Could you return the whole listing, character for character?

+++ The records

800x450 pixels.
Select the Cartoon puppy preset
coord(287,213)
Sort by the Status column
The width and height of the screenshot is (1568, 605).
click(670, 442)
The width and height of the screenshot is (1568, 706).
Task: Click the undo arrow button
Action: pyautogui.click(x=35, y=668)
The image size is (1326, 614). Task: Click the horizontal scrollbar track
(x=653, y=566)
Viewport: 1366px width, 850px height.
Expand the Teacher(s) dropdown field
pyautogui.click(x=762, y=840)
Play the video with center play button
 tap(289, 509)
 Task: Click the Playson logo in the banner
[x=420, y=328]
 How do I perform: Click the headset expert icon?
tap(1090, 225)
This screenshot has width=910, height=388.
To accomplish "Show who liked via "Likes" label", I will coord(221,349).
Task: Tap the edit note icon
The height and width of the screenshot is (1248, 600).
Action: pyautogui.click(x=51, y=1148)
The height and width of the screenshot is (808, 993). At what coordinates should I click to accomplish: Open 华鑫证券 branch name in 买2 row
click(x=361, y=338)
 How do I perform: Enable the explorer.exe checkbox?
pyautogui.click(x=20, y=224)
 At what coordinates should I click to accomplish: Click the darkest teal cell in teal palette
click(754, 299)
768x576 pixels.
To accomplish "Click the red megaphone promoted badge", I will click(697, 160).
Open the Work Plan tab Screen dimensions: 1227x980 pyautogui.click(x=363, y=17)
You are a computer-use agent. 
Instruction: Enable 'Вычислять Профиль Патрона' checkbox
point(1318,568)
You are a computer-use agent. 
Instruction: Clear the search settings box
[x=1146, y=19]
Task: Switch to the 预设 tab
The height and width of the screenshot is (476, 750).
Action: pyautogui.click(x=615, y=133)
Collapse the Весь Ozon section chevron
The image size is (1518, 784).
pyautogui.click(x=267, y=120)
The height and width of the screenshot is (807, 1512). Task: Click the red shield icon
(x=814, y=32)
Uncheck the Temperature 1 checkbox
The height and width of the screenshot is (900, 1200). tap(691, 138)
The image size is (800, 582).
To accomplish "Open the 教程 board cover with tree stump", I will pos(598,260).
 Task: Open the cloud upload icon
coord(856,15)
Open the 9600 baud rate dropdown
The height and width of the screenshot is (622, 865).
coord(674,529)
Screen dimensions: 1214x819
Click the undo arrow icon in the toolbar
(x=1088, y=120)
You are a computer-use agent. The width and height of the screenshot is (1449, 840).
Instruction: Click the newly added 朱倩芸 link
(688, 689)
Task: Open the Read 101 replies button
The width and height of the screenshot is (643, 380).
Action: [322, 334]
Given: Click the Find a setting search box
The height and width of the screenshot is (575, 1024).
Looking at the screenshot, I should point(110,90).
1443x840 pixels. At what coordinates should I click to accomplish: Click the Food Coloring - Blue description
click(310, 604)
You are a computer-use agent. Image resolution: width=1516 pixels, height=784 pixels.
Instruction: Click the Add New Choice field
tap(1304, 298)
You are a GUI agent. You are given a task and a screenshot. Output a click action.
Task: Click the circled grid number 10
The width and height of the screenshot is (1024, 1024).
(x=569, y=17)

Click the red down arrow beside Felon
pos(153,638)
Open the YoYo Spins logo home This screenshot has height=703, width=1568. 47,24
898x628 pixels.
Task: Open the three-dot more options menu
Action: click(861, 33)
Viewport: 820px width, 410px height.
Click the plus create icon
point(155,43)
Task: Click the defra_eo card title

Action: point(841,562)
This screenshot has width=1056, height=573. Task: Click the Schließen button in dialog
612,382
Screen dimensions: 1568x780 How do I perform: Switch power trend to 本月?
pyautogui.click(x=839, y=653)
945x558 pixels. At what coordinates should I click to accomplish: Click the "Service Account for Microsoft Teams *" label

++++++

Written answer:
800x450 pixels.
Select the Cartoon puppy preset
coord(287,213)
Sort by the Status column
The width and height of the screenshot is (1568, 605).
click(670, 442)
The width and height of the screenshot is (1568, 706).
Task: Click the undo arrow button
Action: pyautogui.click(x=35, y=668)
The image size is (1326, 614). Task: Click the horizontal scrollbar track
(x=653, y=566)
Viewport: 1366px width, 850px height.
Expand the Teacher(s) dropdown field
pyautogui.click(x=762, y=840)
Play the video with center play button
 tap(289, 509)
 Task: Click the Playson logo in the banner
[x=420, y=328]
 How do I perform: Click the headset expert icon?
tap(1090, 225)
This screenshot has width=910, height=388.
To accomplish "Show who liked via "Likes" label", I will coord(221,349).
Task: Tap the edit note icon
The height and width of the screenshot is (1248, 600).
Action: pyautogui.click(x=51, y=1148)
The height and width of the screenshot is (808, 993). At what coordinates should I click to accomplish: Open 华鑫证券 branch name in 买2 row
click(x=361, y=338)
 How do I perform: Enable the explorer.exe checkbox?
pyautogui.click(x=20, y=224)
 At what coordinates should I click to accomplish: Click the darkest teal cell in teal palette
click(754, 299)
768x576 pixels.
To accomplish "Click the red megaphone promoted badge", I will click(697, 160).
Open the Work Plan tab Screen dimensions: 1227x980 pyautogui.click(x=363, y=17)
You are a computer-use agent. 
Instruction: Enable 'Вычислять Профиль Патрона' checkbox
point(1318,568)
You are a computer-use agent. 
Instruction: Clear the search settings box
[x=1146, y=19]
Task: Switch to the 预设 tab
The height and width of the screenshot is (476, 750).
Action: pyautogui.click(x=615, y=133)
Collapse the Весь Ozon section chevron
The image size is (1518, 784).
pyautogui.click(x=267, y=120)
The height and width of the screenshot is (807, 1512). Task: Click the red shield icon
(x=814, y=32)
Uncheck the Temperature 1 checkbox
The height and width of the screenshot is (900, 1200). tap(691, 138)
The image size is (800, 582).
To accomplish "Open the 教程 board cover with tree stump", I will pos(598,260).
 Task: Open the cloud upload icon
coord(856,15)
Open the 9600 baud rate dropdown
The height and width of the screenshot is (622, 865).
coord(674,529)
Screen dimensions: 1214x819
Click the undo arrow icon in the toolbar
(x=1088, y=120)
You are a computer-use agent. The width and height of the screenshot is (1449, 840).
Instruction: Click the newly added 朱倩芸 link
(688, 689)
Task: Open the Read 101 replies button
The width and height of the screenshot is (643, 380).
Action: [322, 334]
Given: Click the Find a setting search box
The height and width of the screenshot is (575, 1024).
Looking at the screenshot, I should point(110,90).
1443x840 pixels. At what coordinates should I click to accomplish: Click the Food Coloring - Blue description
click(310, 604)
You are a computer-use agent. Image resolution: width=1516 pixels, height=784 pixels.
Instruction: Click the Add New Choice field
tap(1304, 298)
You are a GUI agent. You are given a task and a screenshot. Output a click action.
Task: Click the circled grid number 10
The width and height of the screenshot is (1024, 1024).
(x=569, y=17)

Click the red down arrow beside Felon
pos(153,638)
Open the YoYo Spins logo home This screenshot has height=703, width=1568. 47,24
898x628 pixels.
Task: Open the three-dot more options menu
Action: click(861, 33)
Viewport: 820px width, 410px height.
Click the plus create icon
point(155,43)
Task: Click the defra_eo card title

Action: point(841,562)
This screenshot has width=1056, height=573. Task: Click the Schließen button in dialog
612,382
Screen dimensions: 1568x780 How do I perform: Switch power trend to 本月?
pyautogui.click(x=839, y=653)
945x558 pixels. At what coordinates should I click to accomplish: Click the "Service Account for Microsoft Teams *" label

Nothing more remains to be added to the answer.